The area was once characterised by rural settlements clustered around the City walls or along the main roads, surrounded by farmland, with marshes and small communities by the River, serving the needs of shipping and the Royal Navy. Until the arrival of formal docks, shipping was required to land goods in the Pool of London, but industries related to construction, repair, and victualling of ships flourished in the area from Tudor times. The area attracted large numbers of rural people looking for employment. Successive waves of foreign immigration began with Huguenot refugees creating a new extramural suburb in Spitalfields in the 17th century. They were followed by Irish weavers, Ashkenazi Jews and, in the 20th century, Bangladeshis. Many of these immigrants worked in the clothing industry. The abundance of semi- and unskilled labour led to low wages and poor conditions throughout the East End. This brought the attentions of social reformers during the mid-18th century and led to the formation of unions and workers associations at the end of the century. The radicalism of the East End contributed to the formation of the Labour Party and demands for the enfranchisement of women.

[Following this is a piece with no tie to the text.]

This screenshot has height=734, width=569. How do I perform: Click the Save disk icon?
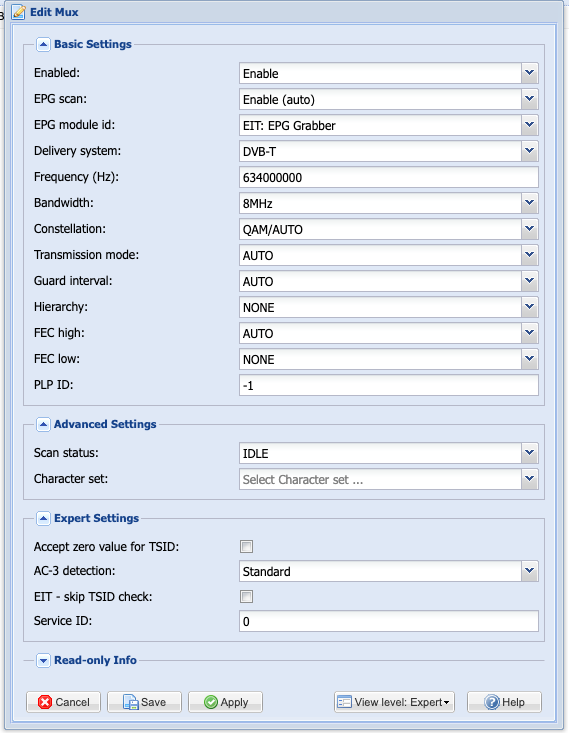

Official attempts to address the overcrowded housing began at the beginning of the 20th century under the London County Council. Aerial bombing in World War II devastated much of the East End, with its docks, railways and industry forming a continual target. In the separate boroughs making up today's Tower Hamlets a total of 2,221 civilians were killed and 7,472 were injured, with 46,482 houses destroyed and 47,574 damaged. This led to some dispersal of the population to outlying suburbs. New housing was built in the 1950s for those that remained. The closure of the last of the East End docks in the Port of London in 1980 created further challenges and led to attempts at regeneration and the formation of the London Docklands Development Corporation. The Canary Wharf development, improved infrastructure, and the Queen Elizabeth Olympic Park mean that the East End is undergoing further change, but some of its districts continue to see some of the worst poverty in Britain.

Coat of arms
The coat of arms of the Borough of Tower Hamlets was granted by the College of Arms in 1965 and is composed of elements representing the maritime trades and heritage of the area. The strong links to the former Manor and Ancient Parish of Stepney and to St Dunstan's church in Stepney known as the Church of the High Seas are represented. The Manor and Parish did not have a coat of arms but the (smaller) subsequent Metropolitan Borough of Stepney did, and elements from that have been incorporated into the current design.

The Shield features:
 Ship, representing the maritime trades.
 Sprig of mulberry and a weaver's shuttle, representing the silk and other weaving activities once so important to the borough. The use of mulberry also honours the Huguenot refugees who first brought silk weaving to Tower Hamlets, and to England generally. Many council staff wear mulberry coloured uniforms.
 Blacksmiths fire tongs, the emblem of St Dunstan, the patron saint of Stepney, who had close ties to the area. Dunstan famously grabbed the devil by the nose with his tongs when he tried to tempt Dunstan.
The crest features:
 A silver representation of the (originally whitewashed) White Tower of the Tower of London, to which the original Tower Hamlets (or Tower division) was intimately linked.
 Crossed gold anchors, again representing the area's position in the Port of London.
Supporters:
 Seahorse, representing the maritime trades.
 Talbot dog, representing the Isle of Dogs.
Motto: From great things to greater, an anglicised version of the Latin motto on the arms of the Metropolitan Borough of Stepney.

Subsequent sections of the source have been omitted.